What is an Analog-to-digital Converter

Analog-to-digital converters (ADCs) are used in electronic devices to convert analog signals into digital signals. 

BREAKING DOWN Analog-to-digital Converter

Analog-to-digital converters (ADCs) convert analog signals, continuous waves that can’t be read by computers, by changing the signal strength and frequency into a digital (binary) number. Digital-to-analog converters (DACs) run this process in reverse.

Computers are quite powerful calculators, but in order to run, they have to quantify inputs into distinct numerical units, collectively called data. Inputs from the natural world are not quantified, so older methods of capturing information from the natural world copied them as analogies onto other media, like sound waves that were etched onto vinyl to make long-playing records, better known as LPs.

In order to digitize analog inputs so computers can read them, ADCs sample the analog input and calculate a numerical value for different states at various times. The quality of an ADC depends on its maximum rate of sampling and how it normalizes errors, as well as the dynamic range of inputs it can reproduce. ADCs are used in many specialized and commercial products including adaptors for television and radio technology, wireless technology for headphones, laptops, and so on, streaming services, musical recordings and medical imaging.

Both analog-to-digital and digital-to-analog converters offer examples of enabling technology.

Analog-to-Digital Converters for Investors

With technology offering ever-present opportunities to move old models into new, digital terrain, there are opportunities for investors in analog-to-digital converter market. This is evidenced by market research company interest, such as Zion Market Research, who in 2016 released a report on the analog-to-digital converter market called “Analog To Digital Converter Market: Global Industry Analysis, Size, Share, Growth, Trends, and Forecasts 2016–2024.”

The global analog-to-digital converters market is segmented. These segments are based on region and product. Product segments include direct conversion, or flash, ADC; integrating, or dual-slope or multi-slope, ADC; pipelined ADC; ramp-compare ADC, sigma-delta ADC, successive-approximation ADC and others. These segments are found in both industrial and consumer markets.

Companies that produce and make use of analog-to-digital converters include Texas Instruments, Intersil, Sony Corporation, Maxim Integrated, Adafruit Industries, and Analog Devices.

Major Players in the ADC Market

Analog Devices, headquartered in MA, is a multinational semiconductor company specializing in data conversion and signal processing technology. The company claims to have the industry’s largest portfolio of digital to analog converters (DACs), which range from 8 bits to 24 bits. Their products are used in industrial automation, programmable logic controllers, optical transceivers, and data acquisition.

Texas Instruments is a global Fortune 500 company that entered the semiconductor business in 1958 after the invention of the integrated circuit. They began working with digital signal processors in the 1980s. They offer high-precision discrete DACs, integrated precision ADCs and DACs, and 4-20mA and HART-enabled devices.

◆ **Extracted material**:
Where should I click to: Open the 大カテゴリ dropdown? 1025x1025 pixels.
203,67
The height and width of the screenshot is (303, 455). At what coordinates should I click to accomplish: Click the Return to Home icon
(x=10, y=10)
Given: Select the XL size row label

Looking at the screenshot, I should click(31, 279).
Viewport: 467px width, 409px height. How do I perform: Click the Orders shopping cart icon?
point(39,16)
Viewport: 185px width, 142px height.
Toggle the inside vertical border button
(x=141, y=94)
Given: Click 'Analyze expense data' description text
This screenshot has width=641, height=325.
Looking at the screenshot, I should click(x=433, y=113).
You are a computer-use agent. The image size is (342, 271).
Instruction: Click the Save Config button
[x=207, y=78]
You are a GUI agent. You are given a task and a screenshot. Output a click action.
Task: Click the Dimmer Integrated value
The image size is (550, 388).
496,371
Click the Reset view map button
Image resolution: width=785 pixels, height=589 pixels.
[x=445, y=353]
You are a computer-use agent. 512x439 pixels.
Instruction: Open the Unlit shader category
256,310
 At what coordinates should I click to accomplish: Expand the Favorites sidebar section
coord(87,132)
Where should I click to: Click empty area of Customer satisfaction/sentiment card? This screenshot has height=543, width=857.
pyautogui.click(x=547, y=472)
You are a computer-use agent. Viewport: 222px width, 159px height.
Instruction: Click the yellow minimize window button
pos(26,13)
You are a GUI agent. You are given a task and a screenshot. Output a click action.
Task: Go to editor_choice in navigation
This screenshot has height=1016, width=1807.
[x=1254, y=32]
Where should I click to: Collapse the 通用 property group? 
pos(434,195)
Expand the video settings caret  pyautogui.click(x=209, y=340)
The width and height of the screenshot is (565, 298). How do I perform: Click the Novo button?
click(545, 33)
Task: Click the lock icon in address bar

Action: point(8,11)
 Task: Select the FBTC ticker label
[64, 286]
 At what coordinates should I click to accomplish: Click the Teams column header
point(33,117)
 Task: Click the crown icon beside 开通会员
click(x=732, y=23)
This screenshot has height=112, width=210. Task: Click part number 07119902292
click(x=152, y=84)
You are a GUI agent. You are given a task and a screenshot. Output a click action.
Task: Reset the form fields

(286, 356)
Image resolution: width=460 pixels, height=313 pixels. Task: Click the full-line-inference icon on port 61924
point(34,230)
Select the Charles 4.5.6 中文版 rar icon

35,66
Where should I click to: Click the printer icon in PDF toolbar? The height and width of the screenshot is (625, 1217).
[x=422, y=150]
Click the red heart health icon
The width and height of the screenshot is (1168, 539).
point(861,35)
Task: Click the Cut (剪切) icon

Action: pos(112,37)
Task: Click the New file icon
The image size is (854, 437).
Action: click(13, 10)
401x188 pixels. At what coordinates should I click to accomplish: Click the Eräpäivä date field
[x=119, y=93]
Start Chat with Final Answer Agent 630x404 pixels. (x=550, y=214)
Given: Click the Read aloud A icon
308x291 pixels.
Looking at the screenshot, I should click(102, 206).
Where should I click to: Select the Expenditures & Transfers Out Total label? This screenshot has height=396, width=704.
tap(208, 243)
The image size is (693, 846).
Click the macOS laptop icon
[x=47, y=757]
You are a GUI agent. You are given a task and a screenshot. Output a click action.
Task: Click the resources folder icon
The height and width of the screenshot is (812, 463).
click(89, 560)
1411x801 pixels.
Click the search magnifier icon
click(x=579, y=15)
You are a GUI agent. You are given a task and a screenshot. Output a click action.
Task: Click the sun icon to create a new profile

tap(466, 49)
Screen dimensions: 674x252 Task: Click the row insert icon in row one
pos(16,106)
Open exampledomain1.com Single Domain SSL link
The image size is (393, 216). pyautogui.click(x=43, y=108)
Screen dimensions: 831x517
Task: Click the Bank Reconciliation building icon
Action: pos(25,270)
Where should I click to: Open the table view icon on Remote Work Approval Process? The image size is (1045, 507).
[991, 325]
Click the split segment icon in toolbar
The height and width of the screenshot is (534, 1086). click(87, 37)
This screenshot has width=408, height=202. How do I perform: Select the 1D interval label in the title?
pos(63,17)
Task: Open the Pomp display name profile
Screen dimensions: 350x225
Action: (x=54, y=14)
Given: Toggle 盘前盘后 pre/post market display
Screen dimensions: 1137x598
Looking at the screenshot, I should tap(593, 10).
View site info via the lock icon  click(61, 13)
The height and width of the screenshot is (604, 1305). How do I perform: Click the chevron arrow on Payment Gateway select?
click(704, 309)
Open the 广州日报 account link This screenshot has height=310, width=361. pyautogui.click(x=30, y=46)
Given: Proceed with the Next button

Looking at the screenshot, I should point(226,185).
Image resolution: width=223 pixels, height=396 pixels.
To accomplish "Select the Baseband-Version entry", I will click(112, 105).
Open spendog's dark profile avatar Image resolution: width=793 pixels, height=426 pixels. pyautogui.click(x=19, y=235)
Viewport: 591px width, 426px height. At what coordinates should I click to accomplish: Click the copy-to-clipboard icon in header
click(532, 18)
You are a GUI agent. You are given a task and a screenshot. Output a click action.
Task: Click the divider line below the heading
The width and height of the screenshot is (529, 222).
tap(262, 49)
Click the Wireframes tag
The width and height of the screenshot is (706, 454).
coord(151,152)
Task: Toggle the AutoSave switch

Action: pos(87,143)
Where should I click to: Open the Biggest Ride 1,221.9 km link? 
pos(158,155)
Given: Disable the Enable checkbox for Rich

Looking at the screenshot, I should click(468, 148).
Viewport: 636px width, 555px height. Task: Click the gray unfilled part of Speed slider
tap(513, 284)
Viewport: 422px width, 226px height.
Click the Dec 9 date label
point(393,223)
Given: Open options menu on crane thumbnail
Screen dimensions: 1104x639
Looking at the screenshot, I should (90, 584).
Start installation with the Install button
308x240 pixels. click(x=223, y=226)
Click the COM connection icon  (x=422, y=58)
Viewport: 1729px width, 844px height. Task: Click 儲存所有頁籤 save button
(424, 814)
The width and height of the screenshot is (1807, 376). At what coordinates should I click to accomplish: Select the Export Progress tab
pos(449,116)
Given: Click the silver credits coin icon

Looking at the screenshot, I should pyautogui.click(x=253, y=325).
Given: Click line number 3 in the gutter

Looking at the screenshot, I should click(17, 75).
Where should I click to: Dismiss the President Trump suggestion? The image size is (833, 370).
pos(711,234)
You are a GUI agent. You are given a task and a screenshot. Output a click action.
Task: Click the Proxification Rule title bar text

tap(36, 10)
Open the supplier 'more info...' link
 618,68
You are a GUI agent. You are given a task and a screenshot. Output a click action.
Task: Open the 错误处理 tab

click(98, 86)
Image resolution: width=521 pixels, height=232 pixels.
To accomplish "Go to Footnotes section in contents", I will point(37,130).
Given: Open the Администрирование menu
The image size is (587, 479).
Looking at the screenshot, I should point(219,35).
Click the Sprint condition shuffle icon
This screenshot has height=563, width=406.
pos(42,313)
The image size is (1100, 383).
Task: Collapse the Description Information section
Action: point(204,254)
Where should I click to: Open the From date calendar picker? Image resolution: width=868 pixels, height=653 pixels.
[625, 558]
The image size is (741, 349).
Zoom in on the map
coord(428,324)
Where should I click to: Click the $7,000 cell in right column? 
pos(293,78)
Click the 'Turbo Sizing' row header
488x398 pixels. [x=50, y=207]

◆ **Task goal**: Reproduce the article on analog-to-digital converters from "Analog Devices, headquartered" up to and including "and HART-enabled devices.", substituting "chip" for "semiconductor". The listing is separate material with no connection to the article on analog-to-digital converters.

◆ **Problem solution**:
Analog Devices, headquartered in MA, is a multinational chip company specializing in data conversion and signal processing technology. The company claims to have the industry’s largest portfolio of digital to analog converters (DACs), which range from 8 bits to 24 bits. Their products are used in industrial automation, programmable logic controllers, optical transceivers, and data acquisition.

Texas Instruments is a global Fortune 500 company that entered the chip business in 1958 after the invention of the integrated circuit. They began working with digital signal processors in the 1980s. They offer high-precision discrete DACs, integrated precision ADCs and DACs, and 4-20mA and HART-enabled devices.